Li et al. addressed the challenges in de novo drug molecule design by developing a scalable quantum generative autoencoder (SQ-VAE) for molecule reconstruction and sampling. This study explored hybrid quantum-classical networks that generated high-dimensional molecular structures with superior drug properties in various dimensions48. Joo et al. proposed a conditional variational autoencoder (CVAE) architecture to address the challenge of generating syntactically invalid molecules in DL-based generative models. The CVAE framework, trained on molecular fingerprints and GI50 results for breast cancer cell lines, generates valid fingerprints with the desired properties and enhances database search capabilities49.
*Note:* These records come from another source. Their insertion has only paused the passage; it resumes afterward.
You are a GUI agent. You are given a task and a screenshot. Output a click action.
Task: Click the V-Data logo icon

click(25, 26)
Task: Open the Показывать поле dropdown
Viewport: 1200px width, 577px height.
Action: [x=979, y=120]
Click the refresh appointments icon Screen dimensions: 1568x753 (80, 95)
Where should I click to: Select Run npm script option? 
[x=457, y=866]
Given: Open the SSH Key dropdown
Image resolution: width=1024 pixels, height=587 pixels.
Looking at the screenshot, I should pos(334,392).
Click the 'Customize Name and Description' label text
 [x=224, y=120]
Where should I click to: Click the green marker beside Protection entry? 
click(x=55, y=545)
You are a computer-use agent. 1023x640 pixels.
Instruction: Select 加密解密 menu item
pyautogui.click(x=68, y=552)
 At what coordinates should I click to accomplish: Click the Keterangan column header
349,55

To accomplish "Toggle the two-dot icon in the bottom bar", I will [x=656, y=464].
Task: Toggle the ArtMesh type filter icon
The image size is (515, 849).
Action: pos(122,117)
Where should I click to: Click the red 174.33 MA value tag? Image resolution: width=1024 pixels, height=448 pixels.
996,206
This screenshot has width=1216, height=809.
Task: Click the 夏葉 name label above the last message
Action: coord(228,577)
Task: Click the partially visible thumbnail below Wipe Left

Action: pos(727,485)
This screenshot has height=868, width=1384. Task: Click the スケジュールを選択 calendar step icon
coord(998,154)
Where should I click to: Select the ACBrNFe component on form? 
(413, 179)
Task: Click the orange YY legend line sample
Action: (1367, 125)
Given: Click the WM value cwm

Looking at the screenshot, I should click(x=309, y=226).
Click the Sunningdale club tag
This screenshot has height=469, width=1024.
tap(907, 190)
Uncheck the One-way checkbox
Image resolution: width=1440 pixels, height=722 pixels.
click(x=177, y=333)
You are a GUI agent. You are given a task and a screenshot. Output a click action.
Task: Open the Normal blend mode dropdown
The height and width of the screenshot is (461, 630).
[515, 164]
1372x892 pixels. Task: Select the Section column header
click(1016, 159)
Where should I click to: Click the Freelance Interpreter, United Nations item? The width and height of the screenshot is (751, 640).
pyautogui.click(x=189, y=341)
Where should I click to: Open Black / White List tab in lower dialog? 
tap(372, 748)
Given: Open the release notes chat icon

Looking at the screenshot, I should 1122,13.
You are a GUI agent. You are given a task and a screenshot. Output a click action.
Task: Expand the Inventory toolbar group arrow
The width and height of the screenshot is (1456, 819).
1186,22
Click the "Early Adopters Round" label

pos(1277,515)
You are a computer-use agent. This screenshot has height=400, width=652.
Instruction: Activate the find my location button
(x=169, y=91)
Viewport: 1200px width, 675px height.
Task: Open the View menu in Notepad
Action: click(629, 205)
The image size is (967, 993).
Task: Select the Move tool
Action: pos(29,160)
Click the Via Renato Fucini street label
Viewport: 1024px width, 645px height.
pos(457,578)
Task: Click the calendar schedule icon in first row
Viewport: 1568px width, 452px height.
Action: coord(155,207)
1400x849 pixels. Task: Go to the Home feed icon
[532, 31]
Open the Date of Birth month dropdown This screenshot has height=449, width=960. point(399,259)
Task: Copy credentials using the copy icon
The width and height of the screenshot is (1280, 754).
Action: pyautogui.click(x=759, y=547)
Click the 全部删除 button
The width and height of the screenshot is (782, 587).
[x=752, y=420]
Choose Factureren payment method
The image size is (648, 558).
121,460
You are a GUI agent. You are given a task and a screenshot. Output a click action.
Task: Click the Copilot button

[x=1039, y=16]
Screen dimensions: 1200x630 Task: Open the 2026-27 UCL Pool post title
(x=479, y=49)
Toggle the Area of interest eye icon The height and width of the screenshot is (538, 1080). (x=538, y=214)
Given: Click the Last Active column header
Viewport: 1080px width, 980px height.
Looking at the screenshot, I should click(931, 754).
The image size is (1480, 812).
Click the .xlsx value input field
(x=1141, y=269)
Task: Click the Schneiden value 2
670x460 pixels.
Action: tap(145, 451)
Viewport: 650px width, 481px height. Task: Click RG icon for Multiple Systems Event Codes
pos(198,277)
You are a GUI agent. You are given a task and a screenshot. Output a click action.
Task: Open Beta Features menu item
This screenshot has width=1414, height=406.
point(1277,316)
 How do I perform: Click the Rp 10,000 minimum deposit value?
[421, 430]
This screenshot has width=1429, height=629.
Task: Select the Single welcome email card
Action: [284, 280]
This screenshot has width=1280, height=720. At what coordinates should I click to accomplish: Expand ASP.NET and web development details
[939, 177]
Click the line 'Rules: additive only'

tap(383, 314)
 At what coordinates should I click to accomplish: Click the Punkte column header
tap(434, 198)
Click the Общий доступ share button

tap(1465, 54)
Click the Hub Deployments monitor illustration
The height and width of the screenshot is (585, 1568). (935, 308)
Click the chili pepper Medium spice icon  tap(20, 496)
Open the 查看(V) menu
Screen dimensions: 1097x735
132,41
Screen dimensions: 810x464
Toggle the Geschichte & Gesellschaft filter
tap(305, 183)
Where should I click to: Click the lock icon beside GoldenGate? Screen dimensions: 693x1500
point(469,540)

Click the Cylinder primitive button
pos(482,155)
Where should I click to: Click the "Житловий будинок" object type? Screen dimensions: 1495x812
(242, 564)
Accurate prediction of protein-ligand binding affinity is essential for optimizing compounds and enhancing their interactions with target proteins50. This study applied generative AI frameworks to streamline DTI predictions, improving prediction accuracy using benchmark datasets and binding affinity measurements.

Conclusion

The VGAN-DTI framework presented in this study uniquely combines variational autoencoders (VAEs), generative adversarial networks (GANs), and multilayer perceptrons (MLPs), enabling significant advancements in drug-target interaction (DTI) prediction. This methodology sets a new standard for DTI prediction, achieving remarkable outcomes, with 96% accuracy, 95% precision, 94% recall, and a high F1 score. The focus on data quality and accurate feature representation enables scalable and efficient prediction, which optimizes molecular interaction strategies and discovers novel drug candidates. The potential of generative AI models to streamline drug discovery by expanding the chemical space for critical tasks was outlined in this study. Leveraging generative AI-based computational methods can significantly reduce both the timelines and the costs of drug discovery. Future research should validate this framework across diverse datasets and integrate additional biological data to enhance its applicability and impact on personalized medicine and drug discovery.